Both briefers highlighted the risk of the COVID-19 pandemic further exacerbating the humanitarian crisis in Syria.

Mr. Lowcock, who is also Emergency Relief Coordinator, said that the number of confirmed COVID-19 cases remains in the hundreds — still a relatively low level — but the true number of cases is certainly higher; limited testing capacity, compared to what is available in neighbouring countries, and a reluctance, among some people, to acknowledge an infection masks the real scale of the outbreak, he pointed out.

He warned that Syria’s economy, devastated by nearly a decade of conflict, has entered a period of extreme fragility, marked by exchange rate volatility, high inflation, dwindling remittances and lockdown measures to contain the coronavirus.

The country’s economy is expected to contract by more than 7 per cent in 2020, with unemployment jumping from 42 per cent in 2019 to close to 50 per cent today. Estimated remittances from Gulf States alone are now $2 million per day, down from $4.4 million in 2017. Food prices are 240 per cent higher than in June 2019. “What this means is that families across the country can no longer afford the very basics,” Mr. Lowcock said.

The ceasefire reached in March in the north-west between the Russian Federation and Turkey is largely holding, but some air and ground-based strikes have been reported in recent weeks, he continued, stressing the need to protect civilians.

The Humanitarian Response Plan for Syria, with a funding requirement of $3.4 billion in 2020, is 32 per cent funded halfway through the year, making it one of the better funded operations, he said, adding that another $384 million is needed for Syria under the COVID-19 Global Humanitarian Response Plan, of which 28 per cent has been received.

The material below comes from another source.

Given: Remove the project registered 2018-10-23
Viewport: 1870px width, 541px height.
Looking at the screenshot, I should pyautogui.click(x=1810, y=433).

He appealed to invest in the education of Syria’s children. A third of school-aged children in Syria — 2.5 million children — are out of school. Another 1.6 million are at risk of dropping out of school.

In her briefing, Ms. Qaddour said that COVID-19 can create a crisis within a crisis, noting that Syria is even more vulnerable considering how fragile its health system has become, which is further compounded by the deterioration of the economic situation. Many are on the brink of starvation and mass displacement.

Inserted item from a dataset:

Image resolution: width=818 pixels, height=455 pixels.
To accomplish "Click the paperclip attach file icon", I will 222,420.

Ventilators, intensive care unit beds and personal protective equipment are all in short supply, she said. Adding to this, hundreds of thousands of people, if not millions, have precarious living conditions in inadequate homes or shelters, and these conditions simply don’t allow for proper social distancing, self-isolation, or hygiene measures for that matter.

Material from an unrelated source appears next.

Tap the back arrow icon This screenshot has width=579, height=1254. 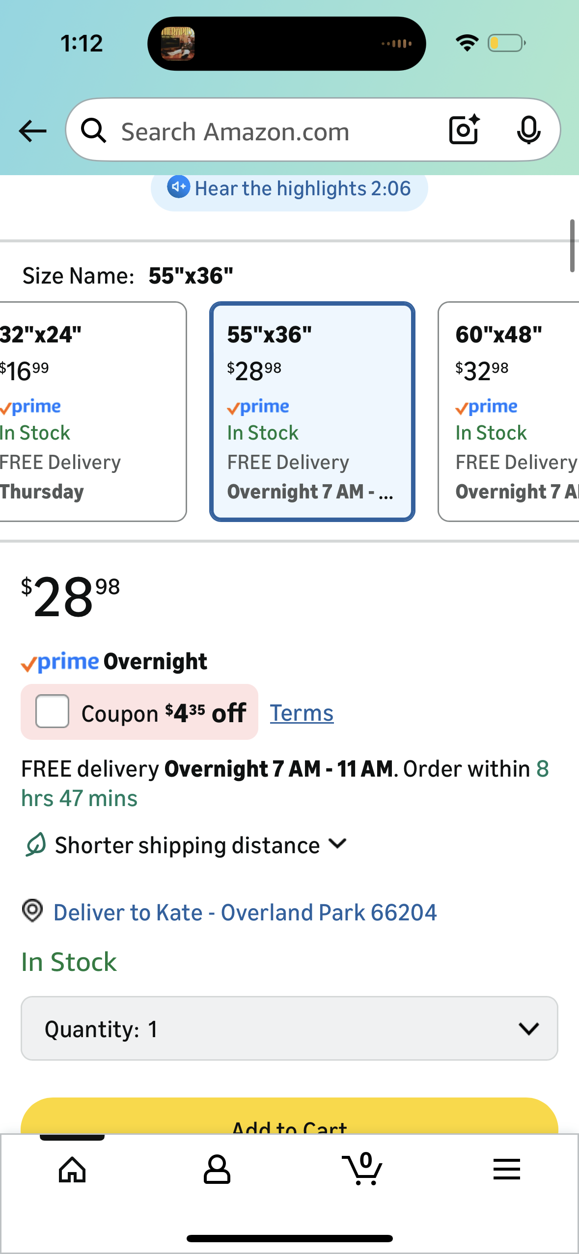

She stressed the need to look at health care as a continuum and include provisions that provide primary and community health, rehabilitative care for those with disabilities, and also mental health, given the immense trauma many have endured and the rise in depression, post-traumatic stress disorder and suicidal ideation.

Urging the Council to share the risk with humanitarian agencies, she said that “the risks aren’t simply passed down to the people who have already absorbed so much risk.”

With the thousands of displacements this past year, women are seen giving birth under trees, without access to health care, she continued. It’s tempting to blame such practices on social or cultural norms, she said, asking the Council to consider the complexity and deeply rooted factors that have culminated and led to these practices.